▶ _AUSGANGSTEXT_
_ _ _ _ _ _ _
Die „Financial Times Deutschland“ berichtete, dass die Statistiken des DIW massiv nach unten korrigiert wurden. Statt bei 16,3 Prozent, wie 2009 von der Industrieländerorganisation OECD aufgrund von DIW-Daten vermeldet, lag sie nur bei zehn Prozent. Aktuell liege sie bei 8,3 Prozent.

Die Kinderarmut war demnach nie höher als der OECD-Schnitt von 12,3 Prozent, sagte der zuständige DIW-Experte Markus Grabka der FTD. Die Zahl 16,3 Prozent veröffentlichte die OECD laut Zeitung 2009 in ihrem Bericht „Doing Better for Families“ drei Wochen vor der Bundestagswahl. Sie sorgte für enormes Aufsehen und führte zu neuen Diskussionen und Versprechen im Wahlkampf. Nach der Wahl drehte sich die erste Debatte der schwarz-gelben Regierung um ein Plus beim Kindergeld. Geplant war zunächst eine Erhöhung von 164 auf 200 Euro, beschlossen wurden dann 20 Euro mehr pro Kind und Monat. Die Anhebung kostet den Staat jedes Jahr 4 Milliarden Euro.

Das DIW habe „seine Erhebungsmethoden für die Einkommensstatistik verändert, sie der sinkenden Antwortbereitschaft der Bevölkerung angepasst und die Zahlen massiv verbessert.“ Der Vorstandsvorsitzende des DIW: „Unsere Zahlen wurden durch die neuen Methoden genauer und gehören damit zu den besten, die zur Verfügung stehen“.

Das DIW führt mit dem Sozio-ökonomischen Panel (SOEP) eine der landesweit wichtigsten Untersuchungen für soziale Aussagen durch. Dafür werden regelmäßig Tausende Haushalte ausführlich befragt. Die SOEP-Daten sind die Grundlage für die Berichte der OECD. Als arm gilt eine Familie demnach, wenn ihr Haushaltseinkommen weniger als die Hälfte des Durchschnittseinkommens beträgt.

Die Korrekturen waren laut Grabka notwendig, weil immer mehr Befragte Auskünfte verweigern. „In den 11.000 befragten Haushalten hat sich die Zahl derjenigen, die nicht antworten, vergrößert. Die Bereitschaft der Teilnehmer mitzumachen sinkt seit 2000.“ Vor allem bei Familien mit mehreren Verdienern aber haben die Statistiker große Schätzprobleme, wenn Einkommensangaben unvollständig sind. „Diesen Messfehler haben wir behoben“, sagte Grabka. Das DIW hat die Hochrechnung fehlender Daten sowie die Gewichtung verändert.
_ _ _ _ _ _ _
▶ _DATENSÄTZE_
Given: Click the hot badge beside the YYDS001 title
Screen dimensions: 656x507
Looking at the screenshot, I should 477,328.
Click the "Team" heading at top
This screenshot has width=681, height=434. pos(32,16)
_ _ _ _ _ _ _
▶ _AUFGABE 1_
Nenne den Bericht, in dem die OECD laut dem Ausgangstext 2009 die Zahl 16,3 Prozent veröffentlichte.
▶ _AUFGABE 2_
Fasse den Ausgangstext in zwei Sätzen zusammen.

▶ _ANTWORT 1_
„Doing Better for Families“

▶ _ANTWORT 2_
Laut der „Financial Times Deutschland“ hat das DIW seine Statistiken massiv nach unten korrigiert, sodass die Kinderarmut nie höher als der OECD-Schnitt von 12,3 Prozent lag, statt der 2009 von der OECD gemeldeten 16,3 Prozent, die im Wahlkampf enormes Aufsehen erregten. Nach Angaben des DIW-Experten Markus Grabka waren die Korrekturen nötig, weil immer mehr Befragte Auskünfte verweigern, weshalb das DIW die Hochrechnung fehlender Daten sowie die Gewichtung verändert hat.